Io per primo non avevo intravvisto quel potenziale che Lucio aveva invece intravvisto. Allora ci siamo messi a lavorare. In qualche modo la sua presenza successiva è stata fondamentale perché ha certificato quello che era l’impatto del testo.
Tu del gruppo di giovani artisti usciti dai reality sei un pò il più intellettuale. Ti ci riconosci in questa definizione?
Ognuno ha il suo percorso e i suoi mezzi. Io sono uno che in qualche modo sta di più sulle cose. Emma invece lavora molto più di “pancia”, è una che mangia il palco. Diciamo che il fatto che ognuno di noi porti della novità è fondamentale. La mia identità è questa. Il Festival di Sanremo rende partecipi tutti della personalità degli artisti e spero che la mia riesca in qualche modo a entrare nel cuore delle persone.
Come hai trovato il duetto di Emma e Alessandra ieri?

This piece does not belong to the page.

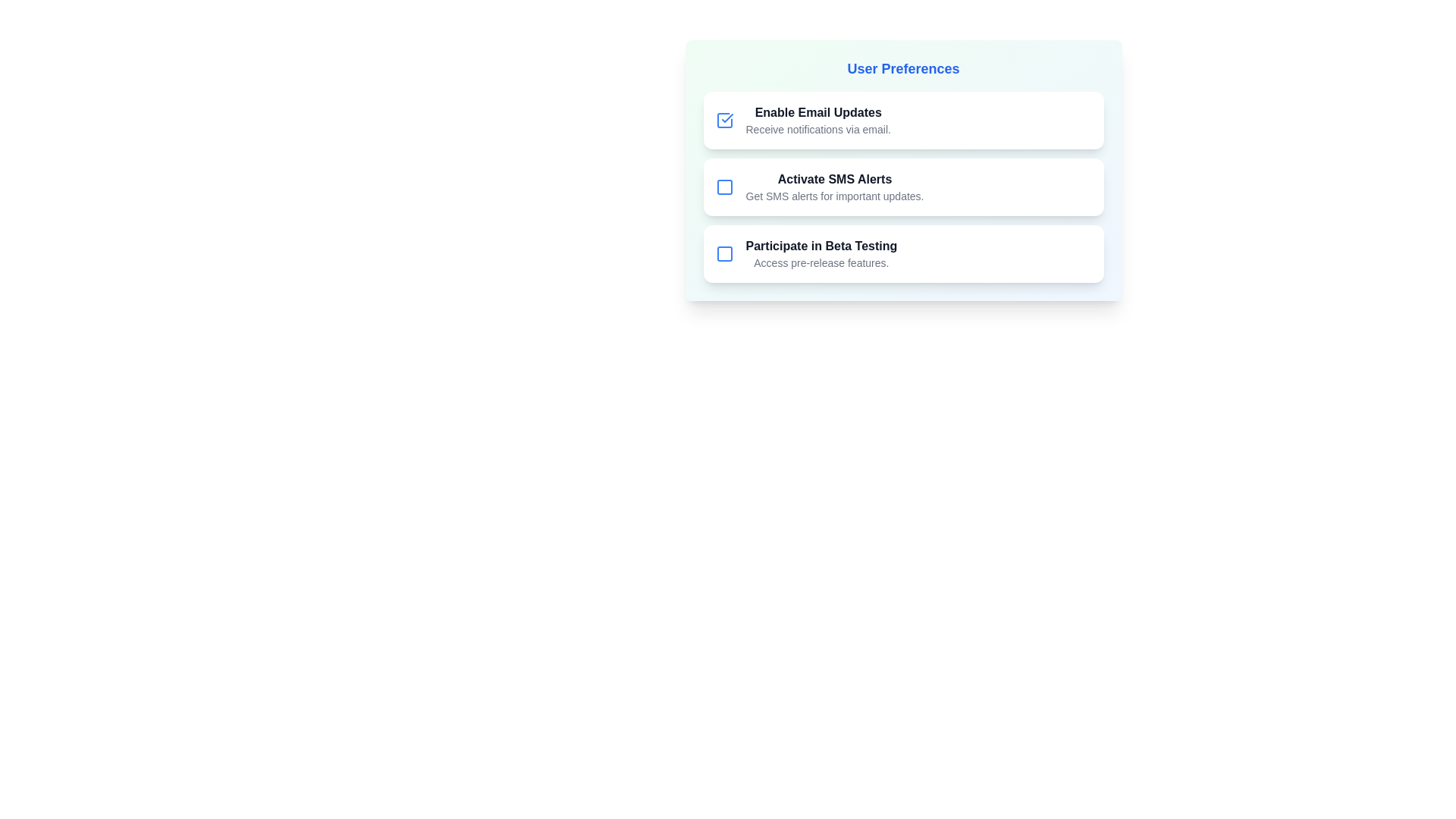 This screenshot has width=1456, height=819. Describe the element at coordinates (903, 186) in the screenshot. I see `the checkbox for the middle selectable option in the 'User Preferences' card` at that location.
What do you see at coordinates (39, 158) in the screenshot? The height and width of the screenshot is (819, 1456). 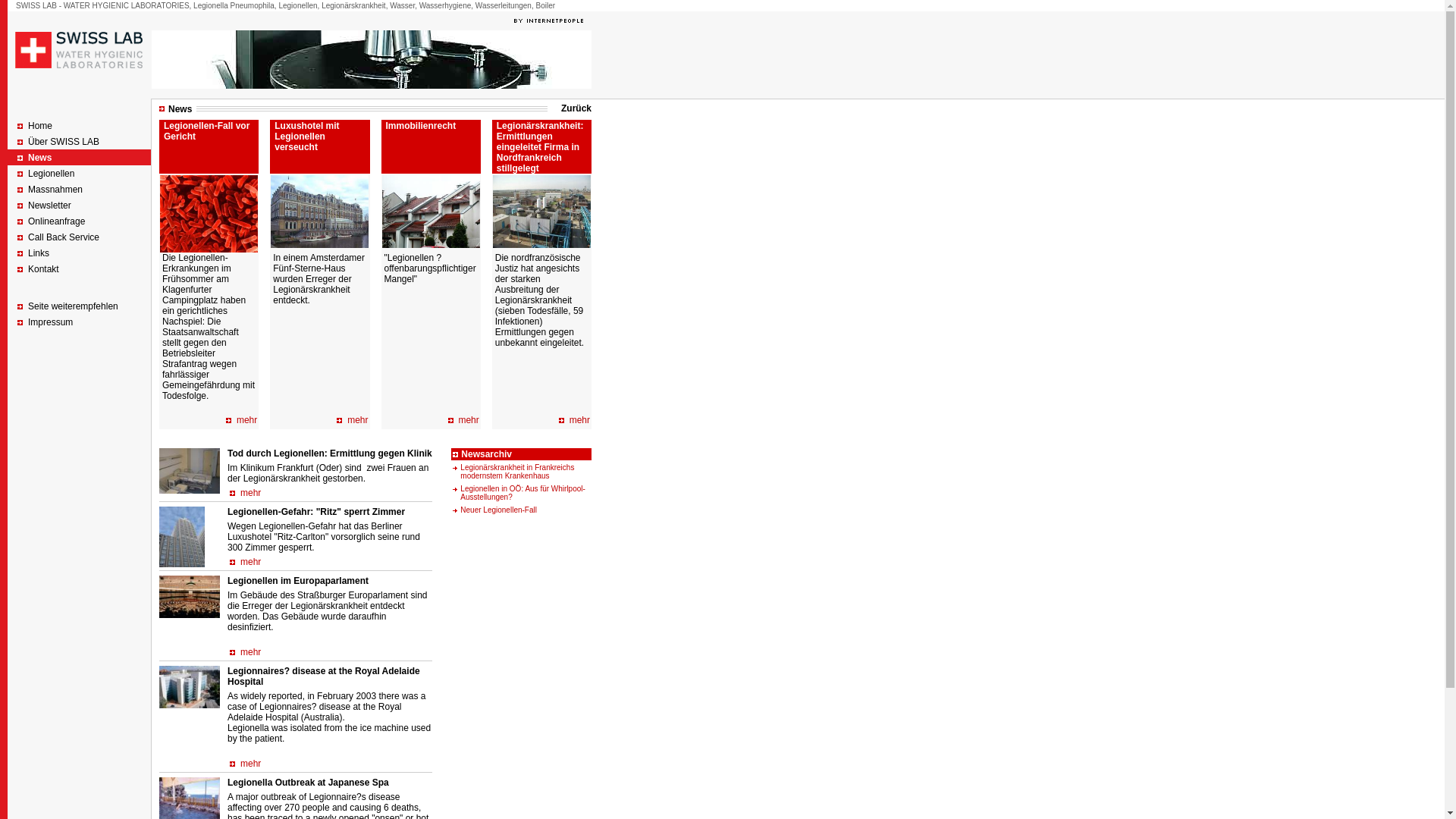 I see `'News'` at bounding box center [39, 158].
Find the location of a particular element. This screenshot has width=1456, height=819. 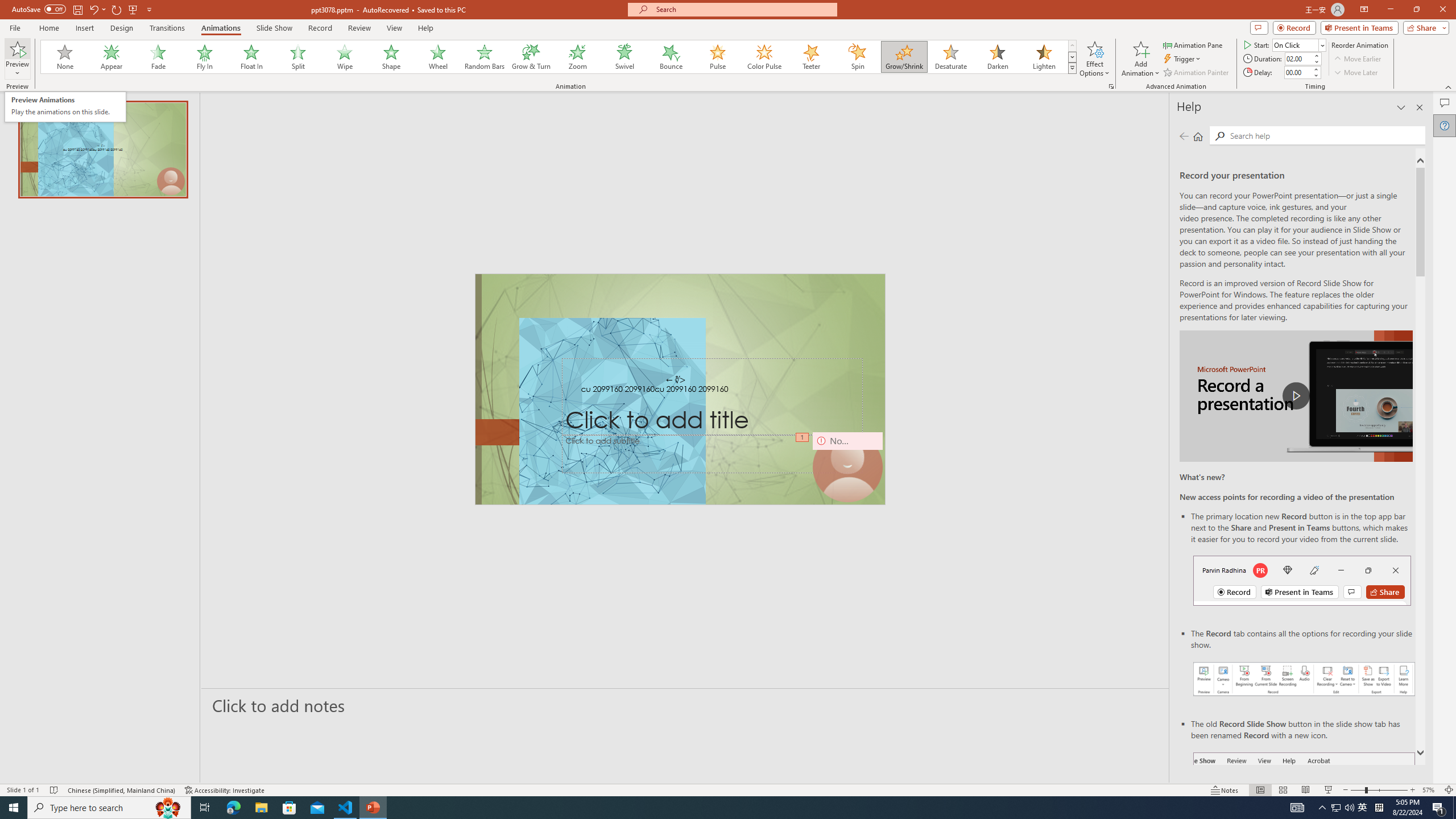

È stato un bel momento. Alessandra ha dovuto fare un pezzo molto diverso dalla sua discografia, ma si è calata nella parte inaspettatamente in un modo che mi è piaciuto. Mi ha piacevolmente colpito, è stato un bel momento.
Il lavoro con Dalla. Come ti sei trovato con questo grande? Che tipo di esperienza è stata lavorare con uno come lui?
Un’esperienza formativa a dir poco. Quello che lui ha potuto dare a uno come me che sta cercando di percorrere un sentiero che è ultimamente a dir poco lasciato andare. Io credo che il movimento cantautoriale abbia dato tanto all’Italia e al mondo, se pensiamo a Dalla anche solo con Caruso, o se pensiamo a De Gregori. È un movimento un po’ in disarmo, e io sto cercando di riprenderlo, e lavorare con uno che ha fatto si che questo movimento diventasse così importante non può che inorgoglirmi ed essere funzionale a quello che è il mio progetto musicale.
Tu hai già vinto Sanremo come autore. Che impressione hai avuto da questa edizione?
Ho avuto l’impressione di una grandissima voglia di rinnovamento. In questa settimana ho sentito questo desiderio anche da parte del pubblico. Il nostro connubio artistico credo sia l’emblema di quello che sto dicendo perché è il passato e anche il presente. In qualche modo fare i dischi si scontra con quello che è invece il futuro, segno che la musica italiana sta andando avanti. E sono orgoglioso di essere parte di questo rinnovamento.